I.
Imaginäres im Spiegel seiner Lexikographik
Kunst-Geschichte des Imaginären

Koen Brams: Erfundene Kunst, Eine Enzyklopädie fiktiver Künstler von 1605 bis heute
Aus d. Niederl. v. Christiane Kuby u. Herbert Post
Frankfurt a. M. 2003 (niederländ. Original 2000)

Ein Nachschlagewerk über imaginäre Gegenstände ist auch das von Koen Brams publizierte Lexikon »Erfundene Kunst«. Die hier vorgestellten Künstler sind Figuren aus Romanen, Novellen, Schauspielen. Er präsentiert in diesem Lexikon in alphabetischer Folge Artikel über solche Künstler, die in literarischen Texten auftreten, in Romanen, Novellen, Erzählungen, Schauspielen – sei es als Hauptfigur, sei es in einer Nebenrolle. Anläßlich der Erläuterung der Kriterien, denen die Auswahl der zu porträtierenden Künstler unterlag, nennt Brams die Wichtigkeit dieser Künstler, nicht ohne zu betonen, daß »Wichtigkeit« nach verschiedenen Kriterien beurteilt werden kann. Eines davon ist die Bedeutung erfundener Künstler für die wirkliche Kunstgeschichte.

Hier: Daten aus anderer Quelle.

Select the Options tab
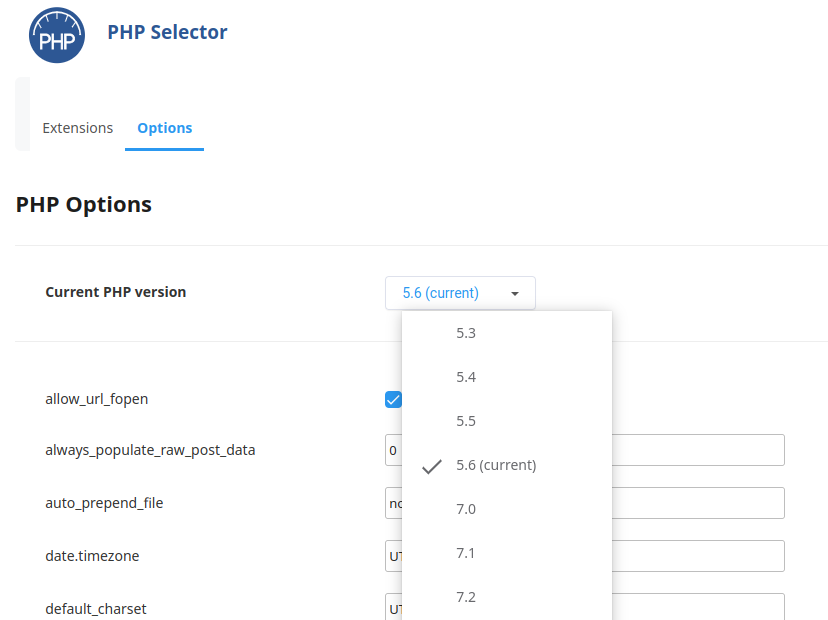Image resolution: width=828 pixels, height=620 pixels. click(164, 128)
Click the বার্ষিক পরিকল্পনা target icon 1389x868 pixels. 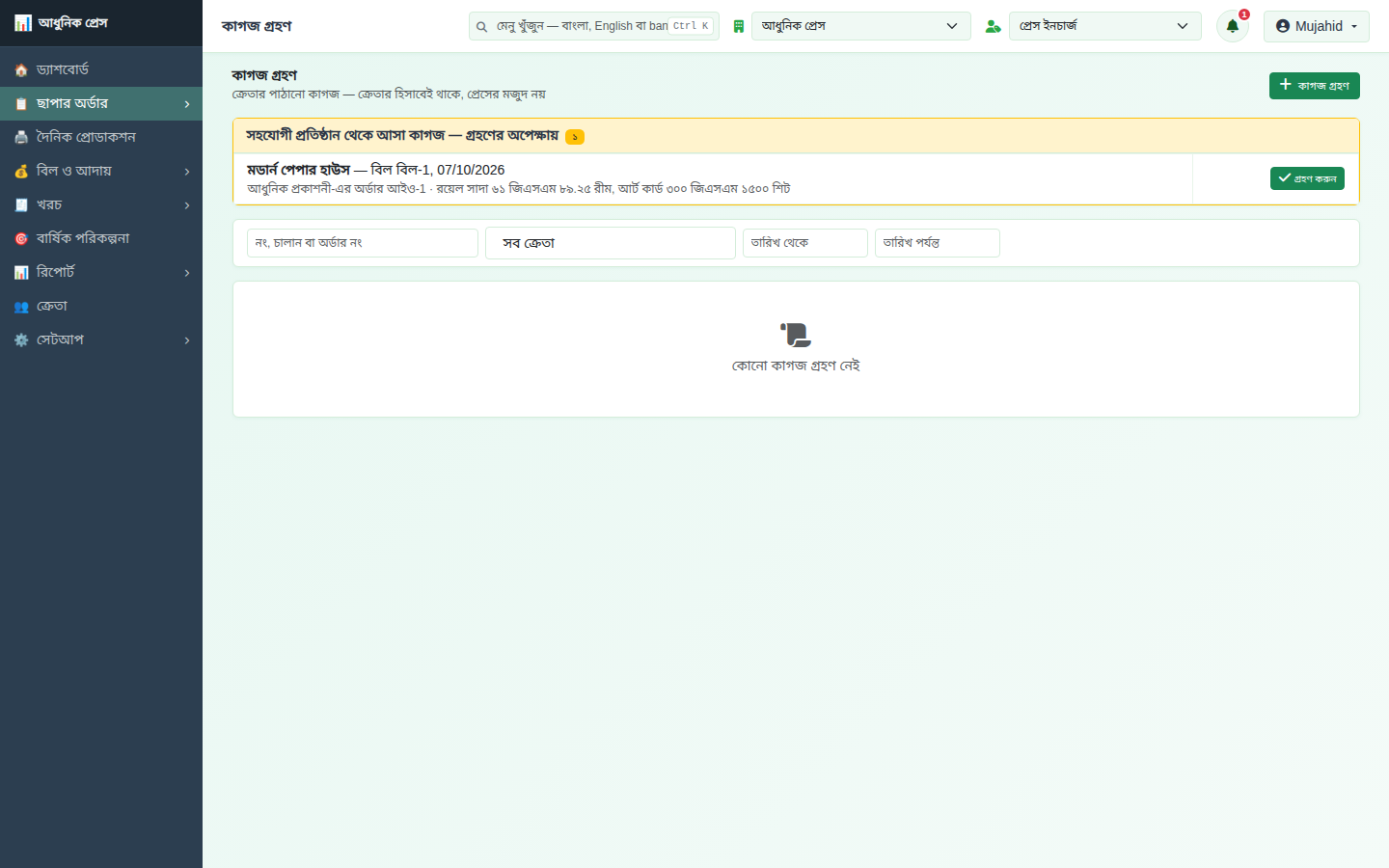[21, 239]
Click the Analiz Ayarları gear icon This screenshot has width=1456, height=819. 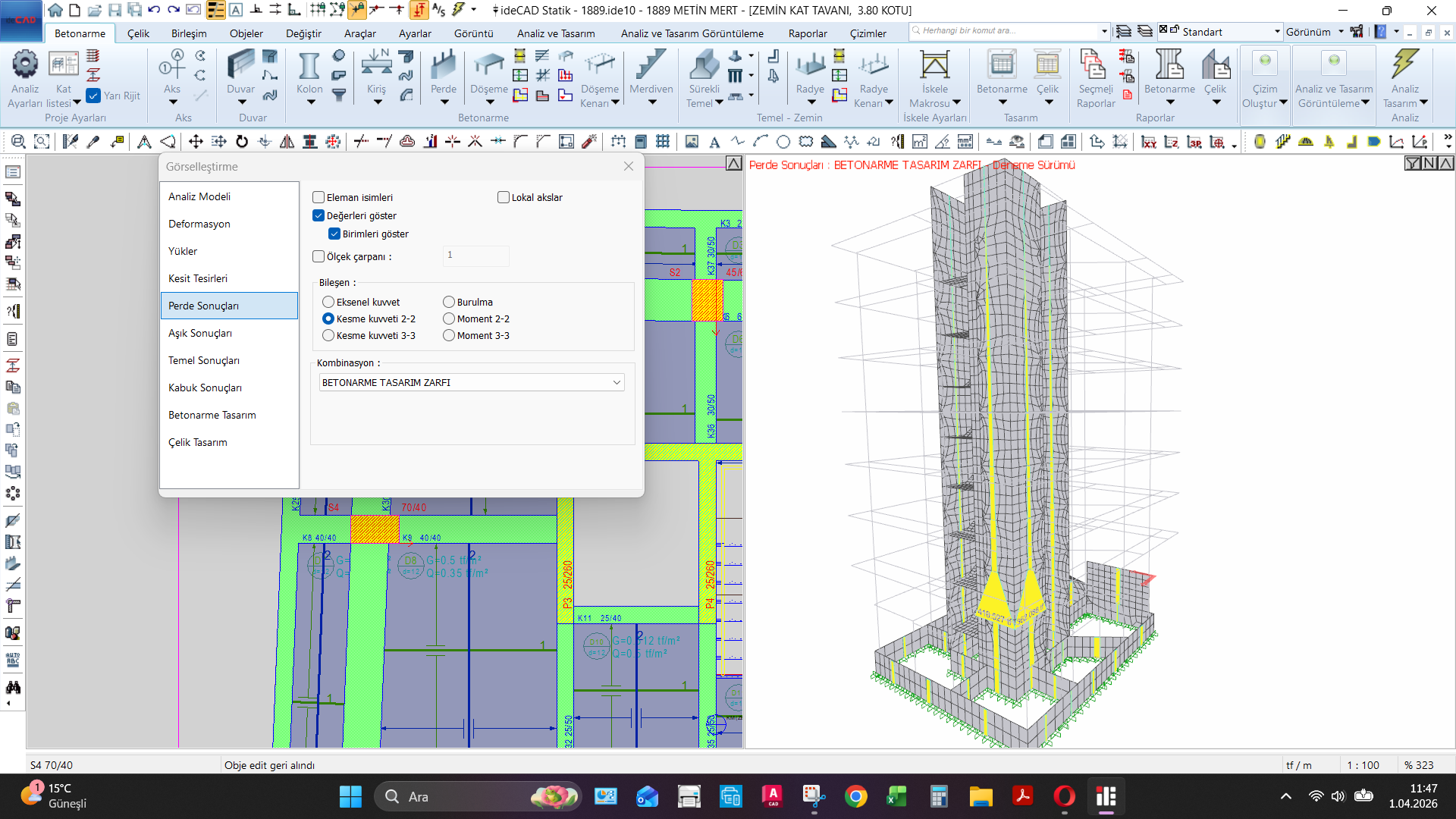[25, 65]
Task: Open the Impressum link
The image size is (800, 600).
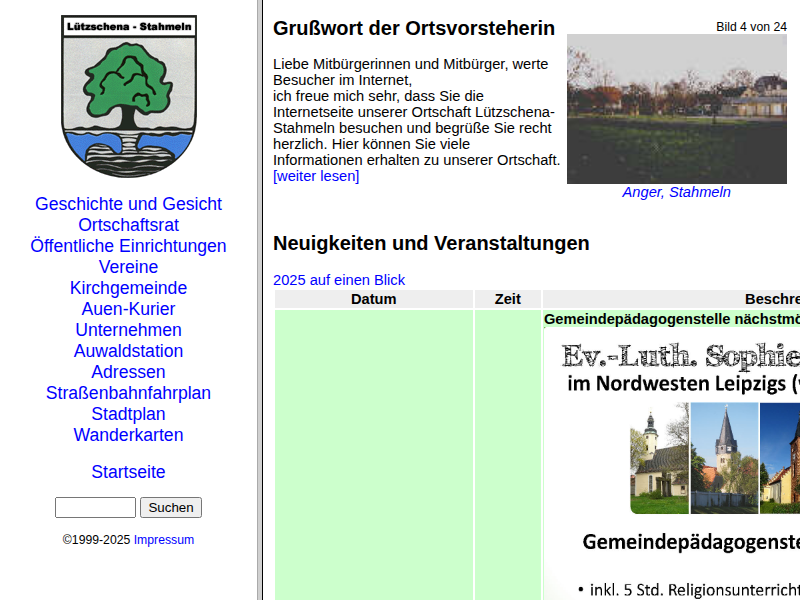Action: point(164,540)
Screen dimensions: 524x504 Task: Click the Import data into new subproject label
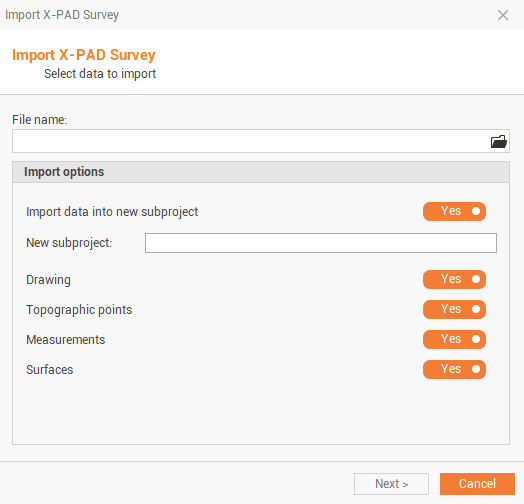pos(112,212)
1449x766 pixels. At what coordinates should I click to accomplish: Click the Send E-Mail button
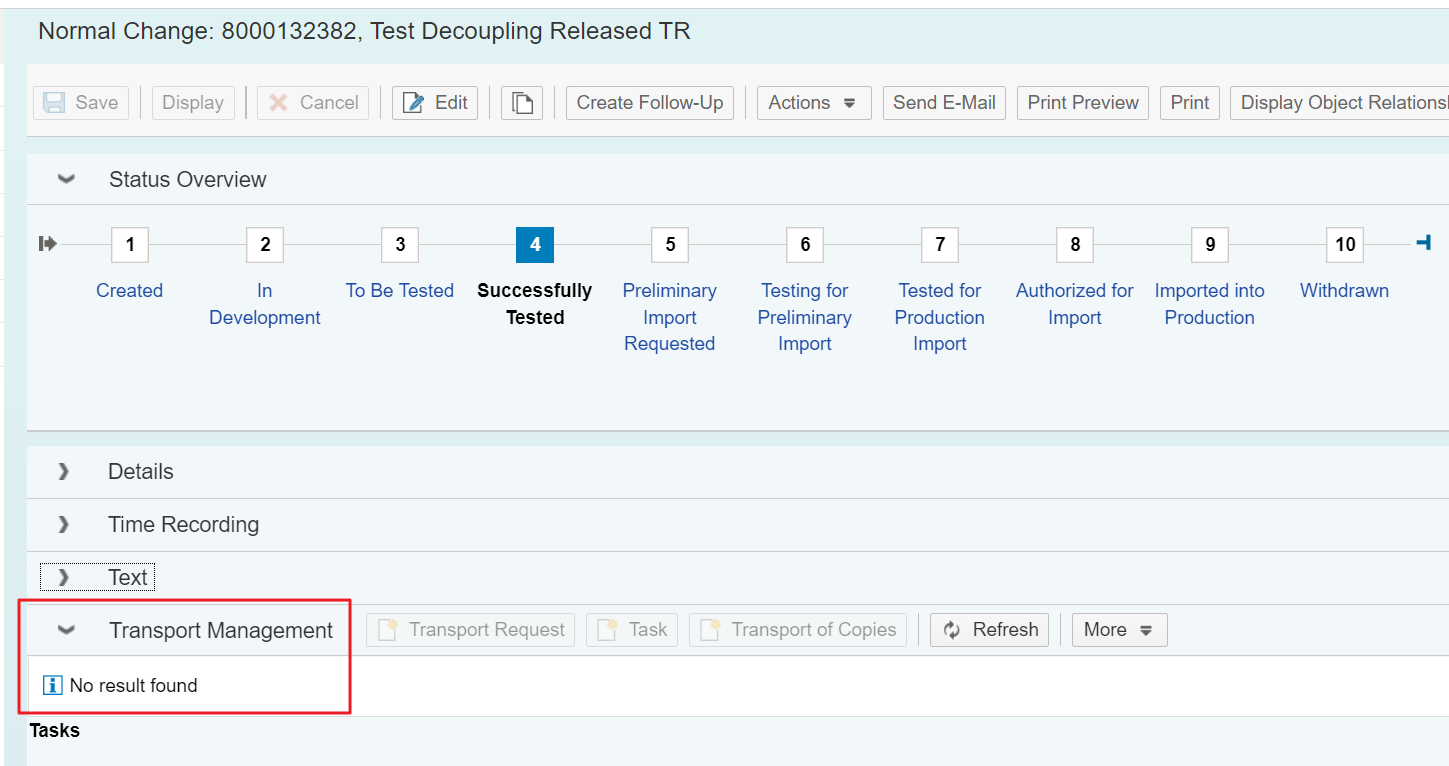tap(944, 103)
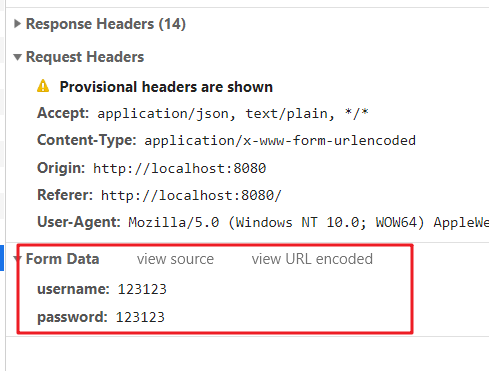This screenshot has height=371, width=489.
Task: Click the username field label
Action: pos(73,289)
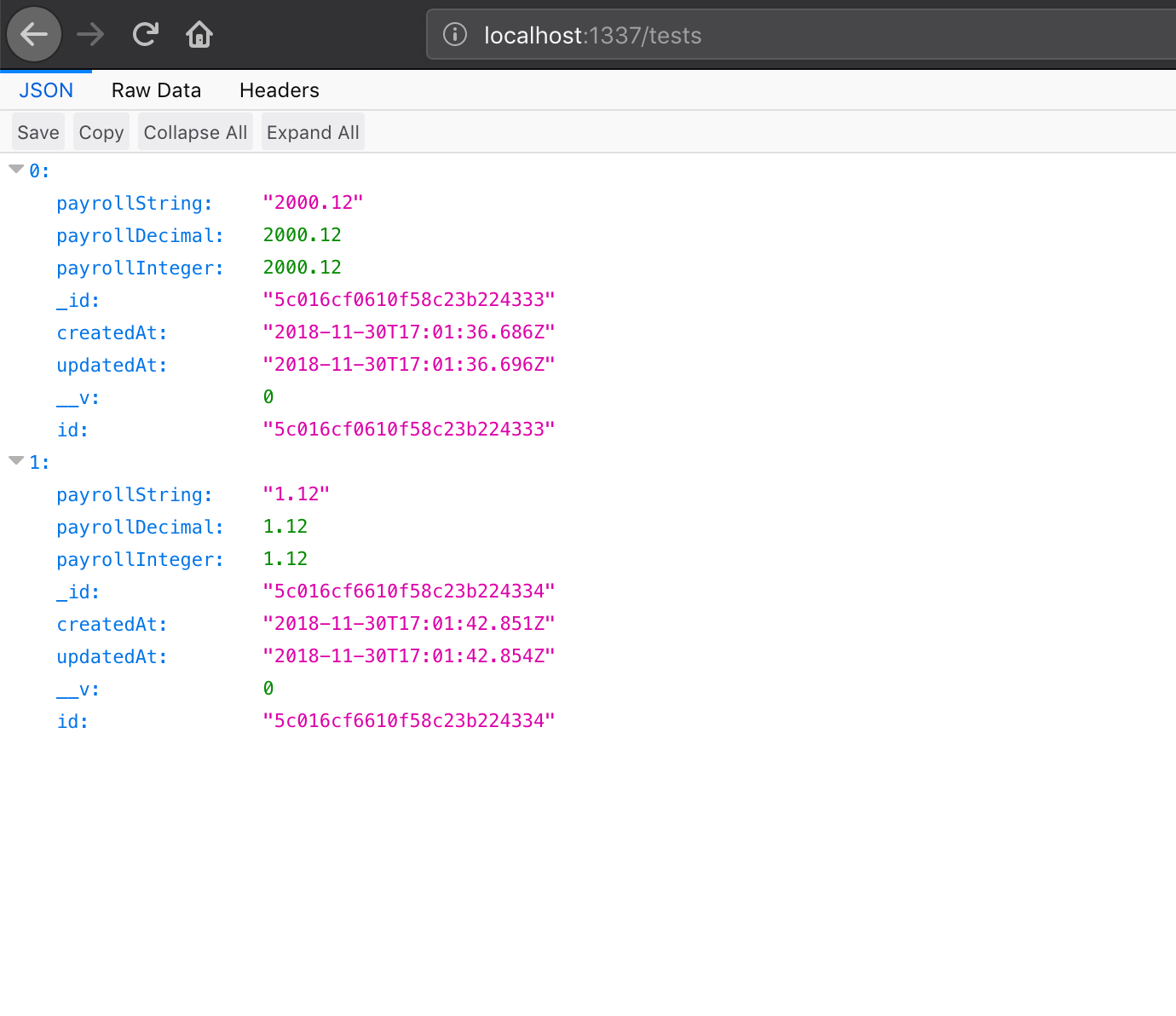Save the JSON response
1176x1016 pixels.
(x=37, y=131)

»Der Maler Frenhofer [...] in Balzacs Erzählung ›Das unbekannte Meisterwerk‹ inspirierte nachweislich Paul Cézanne und Pablo Picasso. Er ist somit ein wichtiger fiktiver Künstler, einflußreicher vielleicht als mancher reale.« (Brams 2003, 8)

Nicht allein also, daß die Grenze zwischen imaginären und nichtimaginären Gegenständen des Wissens unbestimmbar ist; sie kann sogar im Sinne einer Einwirkung imaginärer Charaktere auf die sogenannte Realität durchbrochen werden.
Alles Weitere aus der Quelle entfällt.